**What to do:**
1/ Reproduce the passage of the PepsiCo lease and postretirement benefits excerpt between "Effective in 1993" and "beginning in 1993.", inclusive.
2/ List each component of postretirement benefit expense given in the PepsiCo lease and postretirement benefits excerpt.
3/ Carry on the PepsiCo lease and postretirement benefits excerpt past its final sentence.

**Quoted passage:**
= = = = =
Future minimum commitments and sublease receivables under
noncancelable leases are as follows:
______________________________________________________________________________
Commitments Sublease Receivables
Direct
Capital Operating Financing Operating
______________________________________________________________________________
1995 $ 58.9 $ 313.0 $ 3.2 $ 9.6
1996 53.9 276.4 3.0 8.8
1997 46.7 247.3 2.7 7.7
1998 65.2 228.7 2.3 6.7
1999 34.4 203.3 2.0 6.0
Later years 279.0 1,072.1 7.1 24.2
$538.1 $2,340.8 $20.3 $63.0
______________________________________________________________________________
F-25
At year-end 1994, the present value of minimum payments under capital
leases was $298 million, after deducting $1 million for estimated executory
costs and $239 million representing imputed interest. The present value of
minimum receivables under direct financing subleases was $13 million after
deducting $7 million of unearned interest income.
Rental expense and income were as follows:
______________________________________________________________________________
1994 1993 1992
Rental expense
Minimum $433.5 $392.3 $351.5
Contingent 31.7 27.5 27.5
$465.2 $419.8 $379.0
Rental income
Minimum $ 11.7 $ 12.2 $ 10.2
Contingent 3.5 4.4 4.5
$ 15.2 $ 16.6 $ 14.7
___________________________________________________________________________
Contingent rentals are based on sales by restaurants in excess of
levels stipulated in the lease agreements.
Note 12 - Postretirement Benefits Other Than Pensions
PepsiCo provides postretirement health care benefits to eligible retired
employees and their dependents, principally in the U.S. Retirees who have
10 years of service and attain age 55 while in service with PepsiCo are
eligible to participate in the postretirement benefit plans. The plans are
not funded and were largely noncontributory through 1993.
In 1992, PepsiCo adopted Statement of Financial Accounting Standards
No. 106, "Employers' Accounting for Postretirement Benefits Other Than
Pensions." The cumulative effect of this change in accounting for years
prior to 1992 resulted in a noncash charge of $575.3 million pretax ($356.7
million after-tax or $0.44 per share).
Effective in 1993 and 1994, PepsiCo implemented programs intended to
stem rising costs and introduced retiree cost-sharing, including adopting a
provision which limits its future obligation to absorb health care cost
inflation. These amendments resulted in an unrecognized prior service gain
of $191 million, which is being amortized on a straight-line basis over the
average remaining employee service period of 10 years as a reduction in
postretirement benefit expense beginning in 1993.
The postretirement benefit expense for 1994, 1993 and 1992 included
the following components:
______________________________________________________________________________
1994 1993 1992
______________________________________________________________________________
Service cost of benefits earned $ 18.6 $ 14.7 $25.5
Interest cost on accumulated
postretirement benefit obligation 41.4 40.6 50.8
Amortization of prior service (gain) cost (19.6) (19.6) 0.1
Amortization of net loss 5.6 0.5 -
$ 46.0 $ 36.2 $76.4
______________________________________________________________________________
F-26
The decline in the 1993 expense was primarily due to the plan
amendments, reflecting reductions in service and interest costs as well as
the amortization of the unrecognized prior service gain.
= = = = =
**Information provided:**
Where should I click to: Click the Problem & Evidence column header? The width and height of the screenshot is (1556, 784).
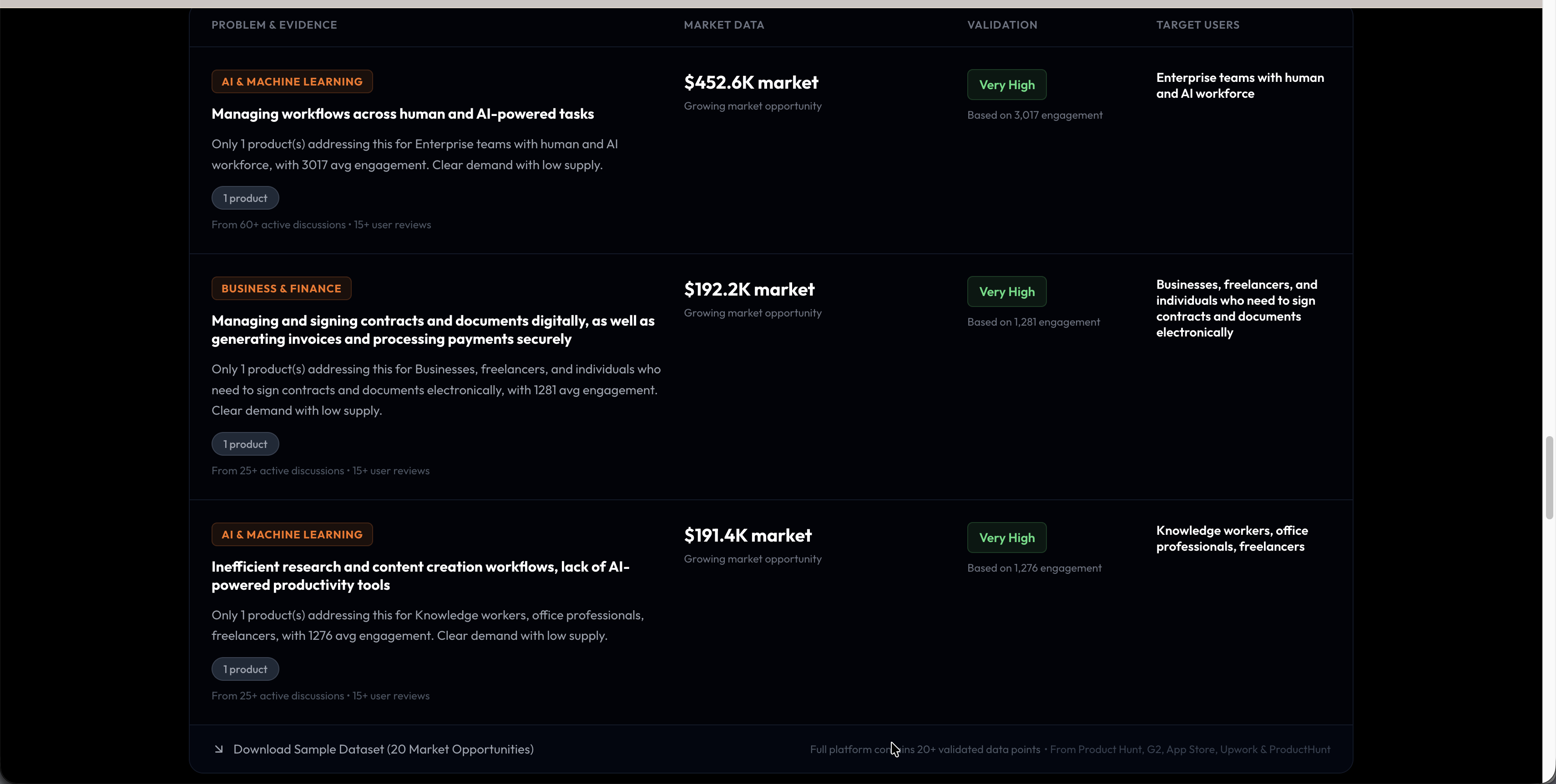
= = = = =
**Task results:**
1/
Effective in 1993 and 1994, PepsiCo implemented programs intended to
stem rising costs and introduced retiree cost-sharing, including adopting a
provision which limits its future obligation to absorb health care cost
inflation. These amendments resulted in an unrecognized prior service gain
of $191 million, which is being amortized on a straight-line basis over the
average remaining employee service period of 10 years as a reduction in
postretirement benefit expense beginning in 1993.

2/
- Service cost of benefits earned
- Interest cost on accumulated postretirement benefit obligation
- Amortization of prior service (gain) cost
- Amortization of net loss

3/
The 1994 and 1993 postretirement benefit liability included the
following components:
______________________________________________________________________________
1994 1993
______________________________________________________________________________
Actuarial present value of postretirement
benefit obligation:
Retirees $(288.6) $(313.8)
Fully eligible active plan participants (88.1) (107.3)
Other active plan participants (148.0) (206.9)
Accumulated postretirement benefit obligation (524.7) (628.0)
Unrecognized prior service gain (151.9) (171.5)
Unrecognized net loss 11.5 148.6
$(665.1) $(650.9)
______________________________________________________________________________
The discount rate assumptions used in computing the information above
were as follows:
1994 1993 1992
Postretirement benefit expense 6.8% 8.2 8.9
Accumulated postretirement
benefit obligation 9.1% 6.8 8.2
The year-to-year fluctuations in the discount rate assumptions
primarily reflect changes in U.S. interest rates. The discount rate
represents the expected yield on a portfolio of high-grade (AA rated or
equivalent) fixed-income investments with cash flow streams sufficient to
satisfy benefit obligations under the plans when due.
As a result of the plan amendments discussed above, separate assumed
health care cost trend rates are used for employees who retire before and
after the effective date of the amendments. The assumed health care cost
trend rate for employees who retired before the effective date is 9.5% for
1995, declining gradually to 5.5% in 2005 and thereafter. For employees
retiring after the effective date, the trend rate is 8.0% for 1995,
declining gradually to 0% in 2005 and thereafter. A 1 point increase in
the assumed health care cost trend rate would have increased the 1994
postretirement benefit expense by $2.0 million and would have increased the
1994 accumulated postretirement benefit obligation by $20.6 million.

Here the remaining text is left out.